Video • 3 mins read
The United Kingdom Accreditation Service and the Office of the Forensic Science Regulator (OFSR) are establishing a development project for the accreditation for ISO/IEC 17025 Conformity assessment – General requirements for the competence of testing and calibration laboratories performing speed estimation of vehicles from video evidence as stipulated in Forensic Science Regulator Code of Practice (FSR CoP) version 2 DIG 301 requirements.
From this announcement, UKAS will determine the demand and priority for developing accreditation in this area. Therefore, please could you register your interest in this activity to UKAS via email ([email protected]) by 18th August 2026.
Organisations that wish to participate are asked to provide the following information:
- Name of organisation, Police Force or Commercial entity
- Confirm whether your interest is in assisting with the development of the assessment/or as a potential pilot project applicant
- Status of any current accreditation
- Current involvement in the forensic sector
- Current activity – are you already active in this area and have validated methodology in place and what that is. The scope of the activity that you are interested in applying for (please note that this project encompasses lab-based activities (FSR CoP version 2 DIG-301) only.

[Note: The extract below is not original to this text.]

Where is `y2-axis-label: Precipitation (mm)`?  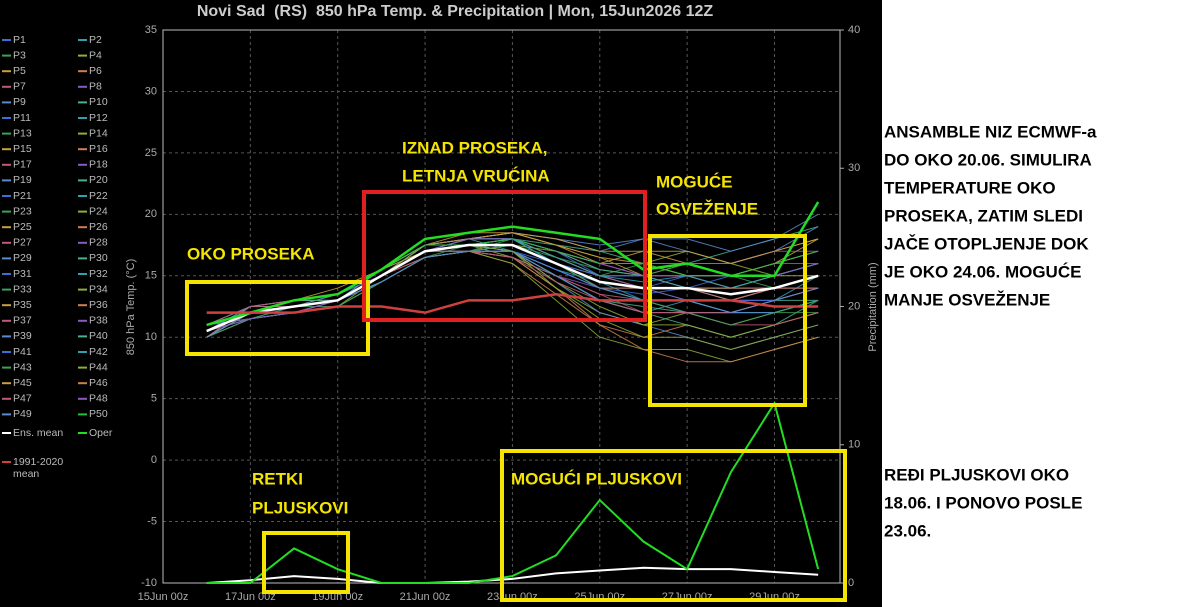
y2-axis-label: Precipitation (mm) is located at coordinates (873, 306).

Scene-based activities (INC-100) including CCTV extraction and test footage are not within the scope of this project).
The minimum criteria required to progress within the first stage of this project is below and to ascertain readiness for participation in this project, please provide copies of the following documentation with your application:
- Quality Manual
- Validation Plans for your proposed scope
- Documented procedures
- Confirmation that the applicant has a Quality Management System aligned to ISO/IEC 17025 in place.
Organisation’s that submit an expression of interest will be invited to attend a meeting of interested parties where the terms of the project will be discussed along with a proposed timeline for key stages and any phased approach process that is deemed necessary. This will include “dry run activities” and could also include group preassessment activities A dry run is an informal collaborative activity designed to trail assessment mechanisms for this activity to ensure that they are suitable and discuss the process and progress with applicants. Following the interested parties meeting, conformity assessment bodies will be required to submit a formal application to UKAS for the scope of accreditation sought and an agreement to the terms and conditions of the pilot programme before their participation is confirmed. There will be an opportunity to ask any scope specific questions on the details of the pilot programme at this stage.
In line with UKAS confidentiality arrangements, assessment content, such as validation or methodology data and information, will not be shared with the FSR project group, but outcomes of the dry run assessments will be shared with the OFSR.
The OFSR has indicated that funding will be available to assist with costs and further details will be available regarding this following the deadline for expressions of interest.
UKAS is currently gauging the potential level of interest in this area so would also like to hear from technical experts that may wish to support UKAS as a stakeholder to provide expertise and support to the development of accreditation criteria and process with the potential of also being utilised as an external Technical Assessor in this technical area.
Please note that submitting an expression of interest does not indicate any commitment to participate in the development project on the part of the interested parties, and nor does the acceptance of an expression of interest commit UKAS to accept the interested party on any future pilot project.